Artykuły

Gdynia. Teatr Miejski przejdzie gruntowny remont

Seria remontów i modernizacji dużych trójmiejskich scen omijała dotąd zaniedbany gmach Teatru Miejskiego w Gdyni. Władze Gdyni i ministerstwo kultury i dziedzictwa narodowego wyłożyły jednak przeszło milion złotych, by warunki w Teatrze Miejskim się poprawiły. W czasie wakacji gdyńska scena dramatyczna przejdzie gruntowny remont.

O tym, że warunki w Teatrze Miejskim im. Witolda Gombrowicza w Gdyni [na zdjęciu] dalekie były od komfortowych, wie każdy widz, który pojawił się w Teatrze Miejskim. Niewygodne, wyrobione i skrzypiące fotele na widowni Dużej Sceny czy brak klimatyzacji, szczególnie uciążliwy we foyer teatru podczas prezentowanych tam przedstawień, na szczęście odchodzą w zapomnienie. Włodarze Gdyni zdecydowali się doinwestować zaniedbany dotąd gmach teatru.

- Od trzech lat zabiegałem o środki na przeprowadzenie prac remontowych w teatrze. Tłumaczyliśmy, że warunki, w jakich przyjmujemy widzów, urągają godności instytucji, jaką jest Teatr Miejski. Były one może mniej uciążliwe, gdy frekwencja w teatrze była znikoma. Jednak konsekwentnie pracowaliśmy na to, by widzowie zechcieli do nas przychodzić. Średnia frekwencja w tym sezonie waha się między 90 a 95 procent. Tak licznej publiczności po prostu musimy zapewnić odpowiednie warunki do odbioru wydarzeń artystycznych - tłumaczy Krzysztof Babicki, dyrektor Teatru Miejskiego w Gdyni.

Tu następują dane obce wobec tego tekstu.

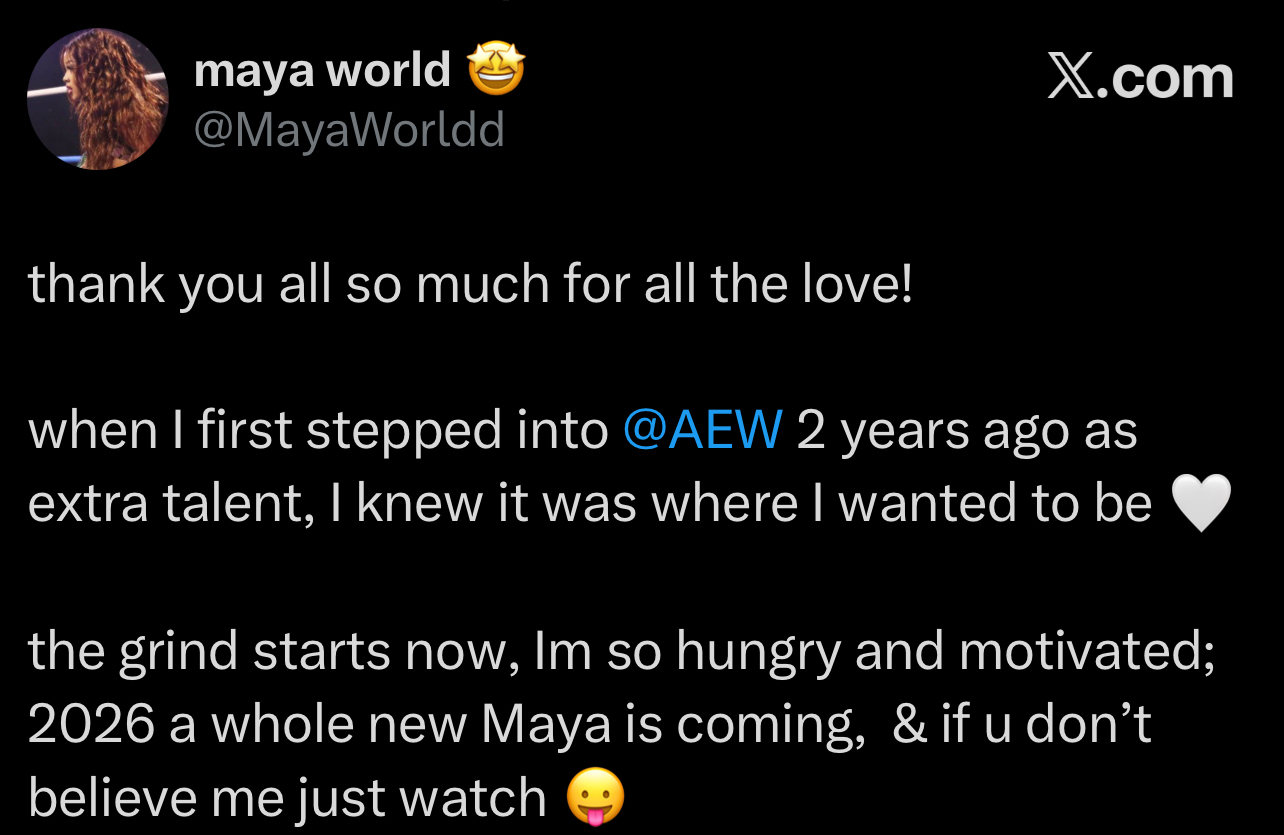The height and width of the screenshot is (835, 1284).
Task: Click the text "when I first stepped into"
Action: (x=318, y=431)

Udało się. Środki na najpilniejsze prace modernizacyjne wyłożyło miasto. Przeznaczono 600 tys. zł na klimatyzację w teatrze oraz przeszło 200 tys. zł na remont sceny i widowni. Ponadto 250 tys. zł przyznało ministerstwo kultury i dziedzictwa narodowego na modernizację widowni i dużej sceny teatru. W sumie więc na remont Miejskiego przeznaczono 1 mln 50 tys. zł.

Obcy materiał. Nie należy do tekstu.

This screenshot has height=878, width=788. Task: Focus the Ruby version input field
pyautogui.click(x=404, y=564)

- Zastanawialiśmy się czy zająć się tą paskudną elewacją zewnętrzną, czy też wszystkie środki przeznaczyć na prace wewnątrz teatru. Z doświadczenia wiem jednak, że ważniejszy jest komfort widza niż wygląd teatru. Remont obejmie praktycznie cały teatr. Zaczniemy od klimatyzacji, której instalacja oznacza poważne ingerencje na widowni Dużej Sceny, sali prób, foyer, w garderobach i pokojach biurowych. Musimy też wymienić scenę. Była ona już tak nierówna, że z widowni można było odnieść wrażenie, iż sanie naszej Królowej Śniegu lada chwila się wywrócą. Drżeliśmy też o kółka wózka inwalidzkiego posła weneckiego Lodovica z "Otella". Wymieniamy całą podłogę sceny - kontynuuje dyrektor Teatru Miejskiego.

Przy okazji uda się stworzyć niewielką zapadnię, co zwiększy możliwości Dużej Sceny Miejskiego.

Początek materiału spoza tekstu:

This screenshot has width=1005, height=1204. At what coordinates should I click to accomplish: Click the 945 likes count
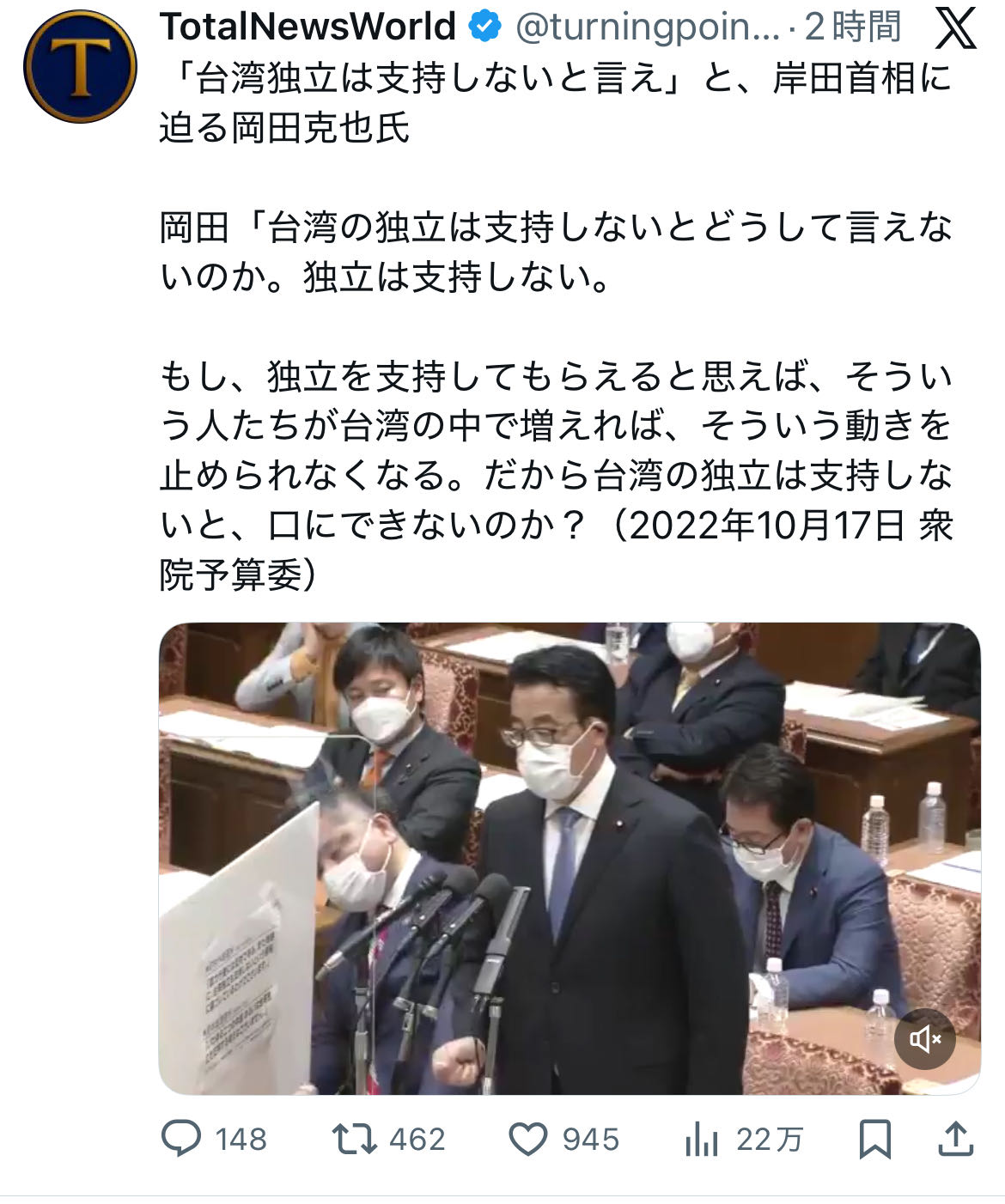(x=591, y=1140)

- Pamiętałem, że gdy przychodziłem do Teatru Miejskiego w dzieciństwie, była tu zapadnia. Zapytałem o to naszego architekta, który przyznał, że faktycznie przed laty mieliśmy kanał sceny, ale został on wylany betonem. Można go usunąć i odzyskać ten kanał na proscenium, więc stosunkowo niewielkim kosztem uzyskamy zapadnię - cieszy się Krzysztof Babicki.

Aktorzy będą grać na nowej scenie, zaś widzowie oglądać ich poczynania z zupełnie nowej widowni. Przede wszystkim wymienione zostaną stare, niewygodne fotele.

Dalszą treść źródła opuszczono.